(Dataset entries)
■ ■ ■ ■ ■ ■ ■
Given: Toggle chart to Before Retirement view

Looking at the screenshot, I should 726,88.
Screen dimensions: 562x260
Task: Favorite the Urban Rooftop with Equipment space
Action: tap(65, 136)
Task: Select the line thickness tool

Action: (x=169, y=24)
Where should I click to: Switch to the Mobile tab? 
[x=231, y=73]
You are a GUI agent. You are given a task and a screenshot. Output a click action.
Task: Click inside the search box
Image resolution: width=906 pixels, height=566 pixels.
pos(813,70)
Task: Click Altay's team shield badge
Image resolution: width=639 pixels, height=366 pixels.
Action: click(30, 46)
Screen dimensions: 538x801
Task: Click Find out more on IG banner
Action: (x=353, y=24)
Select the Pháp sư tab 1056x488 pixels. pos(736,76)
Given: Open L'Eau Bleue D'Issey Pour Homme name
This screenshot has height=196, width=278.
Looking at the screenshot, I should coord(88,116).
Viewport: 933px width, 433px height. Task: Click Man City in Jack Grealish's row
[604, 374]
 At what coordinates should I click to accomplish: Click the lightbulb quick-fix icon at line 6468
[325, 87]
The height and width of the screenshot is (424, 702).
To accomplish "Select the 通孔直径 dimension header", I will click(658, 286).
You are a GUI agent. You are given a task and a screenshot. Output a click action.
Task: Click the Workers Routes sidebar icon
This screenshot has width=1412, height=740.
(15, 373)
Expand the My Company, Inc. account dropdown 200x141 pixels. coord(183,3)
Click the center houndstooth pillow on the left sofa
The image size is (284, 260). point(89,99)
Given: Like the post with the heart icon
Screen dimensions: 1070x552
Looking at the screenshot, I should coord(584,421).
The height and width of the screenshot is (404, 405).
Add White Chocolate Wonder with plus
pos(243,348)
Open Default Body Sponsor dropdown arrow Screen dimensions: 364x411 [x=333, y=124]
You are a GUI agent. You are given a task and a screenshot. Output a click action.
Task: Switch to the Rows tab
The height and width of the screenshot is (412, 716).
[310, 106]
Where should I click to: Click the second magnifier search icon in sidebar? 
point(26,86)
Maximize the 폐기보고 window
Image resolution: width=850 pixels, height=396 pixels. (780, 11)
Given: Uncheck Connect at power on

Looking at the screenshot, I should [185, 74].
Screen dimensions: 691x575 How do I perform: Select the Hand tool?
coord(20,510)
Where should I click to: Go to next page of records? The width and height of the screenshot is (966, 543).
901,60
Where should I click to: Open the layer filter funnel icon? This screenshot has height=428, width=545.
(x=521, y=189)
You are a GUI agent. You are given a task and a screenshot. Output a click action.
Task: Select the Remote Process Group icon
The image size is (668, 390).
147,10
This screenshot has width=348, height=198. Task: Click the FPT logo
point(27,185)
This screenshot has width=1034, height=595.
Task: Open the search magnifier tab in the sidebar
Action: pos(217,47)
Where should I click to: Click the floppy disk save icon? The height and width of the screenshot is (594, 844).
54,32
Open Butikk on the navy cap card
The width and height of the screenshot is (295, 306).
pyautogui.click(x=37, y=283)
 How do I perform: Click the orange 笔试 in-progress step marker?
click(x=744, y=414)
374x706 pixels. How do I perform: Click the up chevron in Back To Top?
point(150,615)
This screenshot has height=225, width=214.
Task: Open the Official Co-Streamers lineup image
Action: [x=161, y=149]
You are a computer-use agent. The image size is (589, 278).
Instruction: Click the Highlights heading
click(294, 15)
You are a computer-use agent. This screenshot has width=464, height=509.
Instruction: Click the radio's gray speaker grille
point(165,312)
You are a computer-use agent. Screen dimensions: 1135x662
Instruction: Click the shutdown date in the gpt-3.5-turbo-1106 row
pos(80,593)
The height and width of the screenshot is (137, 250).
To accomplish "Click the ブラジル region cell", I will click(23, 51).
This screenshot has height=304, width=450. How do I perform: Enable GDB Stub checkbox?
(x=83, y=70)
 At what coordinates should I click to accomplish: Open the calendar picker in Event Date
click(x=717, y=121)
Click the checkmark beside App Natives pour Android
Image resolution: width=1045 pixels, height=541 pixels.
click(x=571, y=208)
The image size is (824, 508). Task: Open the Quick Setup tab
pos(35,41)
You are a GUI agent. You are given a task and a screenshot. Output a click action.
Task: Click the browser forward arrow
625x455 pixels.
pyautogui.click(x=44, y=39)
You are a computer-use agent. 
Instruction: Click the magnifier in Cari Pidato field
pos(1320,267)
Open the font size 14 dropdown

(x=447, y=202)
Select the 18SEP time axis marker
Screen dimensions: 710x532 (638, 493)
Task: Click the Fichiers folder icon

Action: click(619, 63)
■ ■ ■ ■ ■ ■ ■
**Problem to solve**. Look through the entries above; find each line with the word "arrow" and copy it.

**Exercise solution**.
Open Default Body Sponsor dropdown arrow Screen dimensions: 364x411 [x=333, y=124]
Task: Click the browser forward arrow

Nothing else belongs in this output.